→ WORK TASK
In the listing below, the lines starting at the line with "Lavinotinto.com en Google News (53, 2495)" and ending at the line with "CAT (508, 46)" are to be output verbatim. Images stay out of the copy.

→ INFORMATION GIVEN
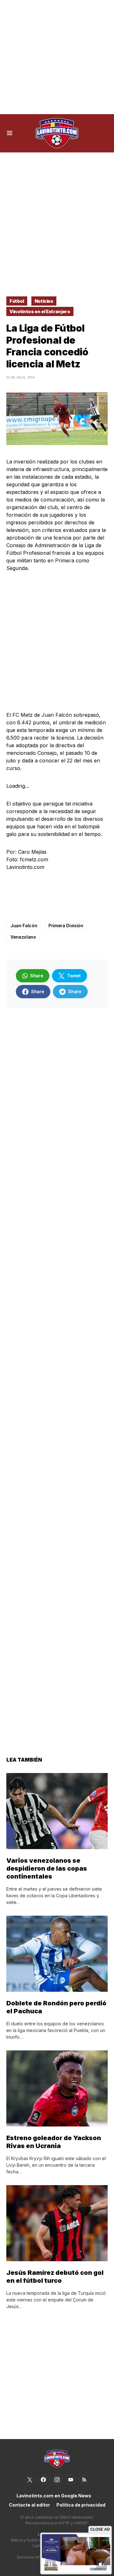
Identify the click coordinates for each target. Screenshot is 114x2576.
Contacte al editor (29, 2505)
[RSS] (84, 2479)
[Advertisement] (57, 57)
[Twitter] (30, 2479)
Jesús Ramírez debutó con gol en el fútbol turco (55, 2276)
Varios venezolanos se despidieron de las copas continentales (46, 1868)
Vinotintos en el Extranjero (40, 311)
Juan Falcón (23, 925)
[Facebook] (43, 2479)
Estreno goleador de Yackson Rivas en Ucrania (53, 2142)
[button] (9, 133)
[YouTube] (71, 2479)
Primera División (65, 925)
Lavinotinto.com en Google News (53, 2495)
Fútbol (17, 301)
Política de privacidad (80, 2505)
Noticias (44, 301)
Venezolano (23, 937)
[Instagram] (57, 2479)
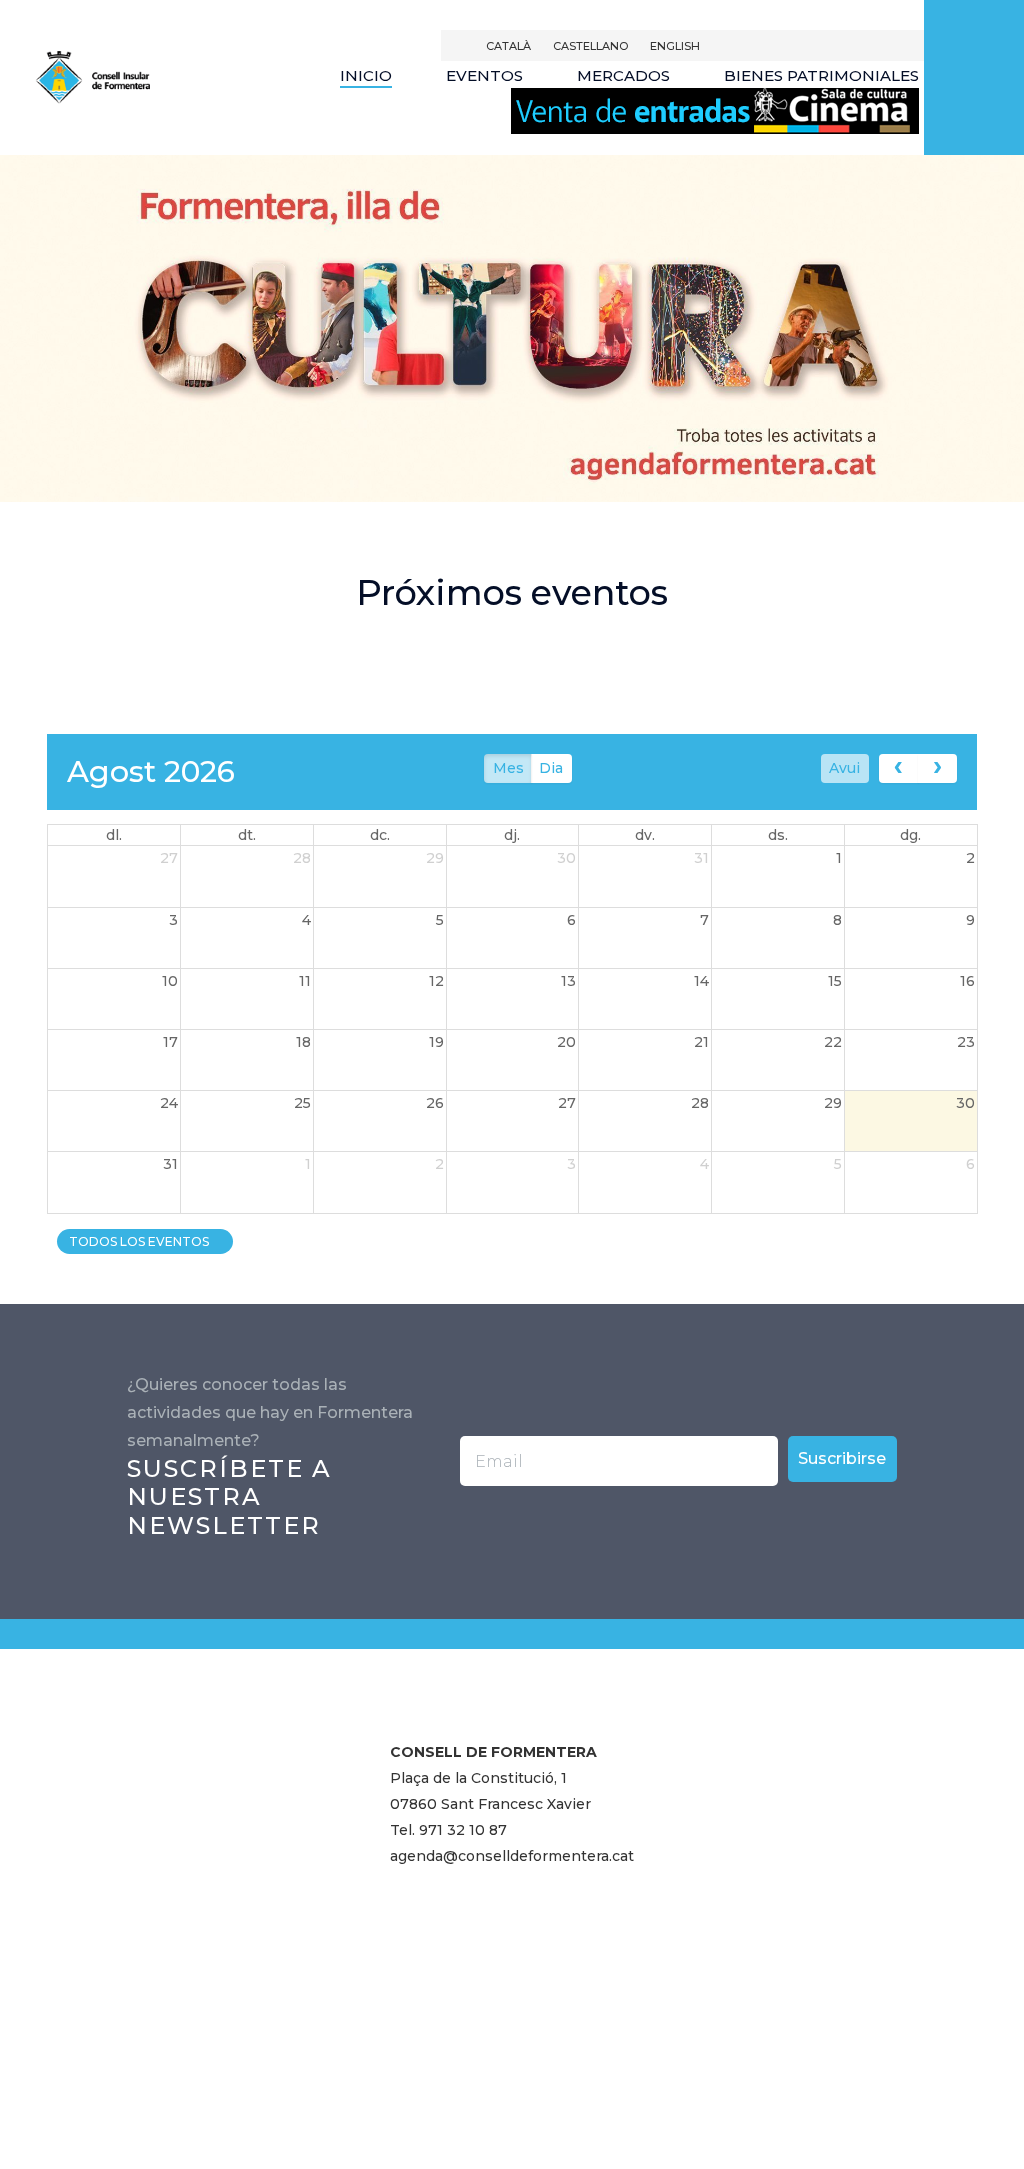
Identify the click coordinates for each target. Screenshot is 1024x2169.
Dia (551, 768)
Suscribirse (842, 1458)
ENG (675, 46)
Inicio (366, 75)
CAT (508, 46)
...
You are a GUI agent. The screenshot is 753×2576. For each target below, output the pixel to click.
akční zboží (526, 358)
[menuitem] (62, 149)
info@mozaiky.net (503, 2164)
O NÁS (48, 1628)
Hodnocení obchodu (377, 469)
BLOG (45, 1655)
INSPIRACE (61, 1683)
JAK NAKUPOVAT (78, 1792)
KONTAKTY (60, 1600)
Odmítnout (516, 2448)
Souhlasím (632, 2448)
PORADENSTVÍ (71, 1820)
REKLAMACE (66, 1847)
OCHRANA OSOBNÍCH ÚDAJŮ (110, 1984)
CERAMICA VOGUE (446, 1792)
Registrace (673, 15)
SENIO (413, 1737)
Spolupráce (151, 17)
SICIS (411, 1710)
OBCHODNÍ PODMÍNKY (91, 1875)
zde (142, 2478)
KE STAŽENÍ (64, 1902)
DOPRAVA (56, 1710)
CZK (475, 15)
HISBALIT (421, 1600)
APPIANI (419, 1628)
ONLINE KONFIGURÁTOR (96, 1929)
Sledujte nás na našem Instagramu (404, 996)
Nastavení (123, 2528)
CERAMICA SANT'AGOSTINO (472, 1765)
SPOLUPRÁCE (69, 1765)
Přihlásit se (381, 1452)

→ REPLY TO THE EXERCISE
Lavinotinto.com en Google News (53, 2495)
Fútbol (17, 301)
Política de privacidad (80, 2505)
Noticias (44, 301)
Venezolano (23, 937)
[Instagram] (57, 2479)
Identify the click coordinates for each target. Screenshot is 1024x2169.
Dia (551, 768)
Suscribirse (842, 1458)
ENG (675, 46)
Inicio (366, 75)
CAT (508, 46)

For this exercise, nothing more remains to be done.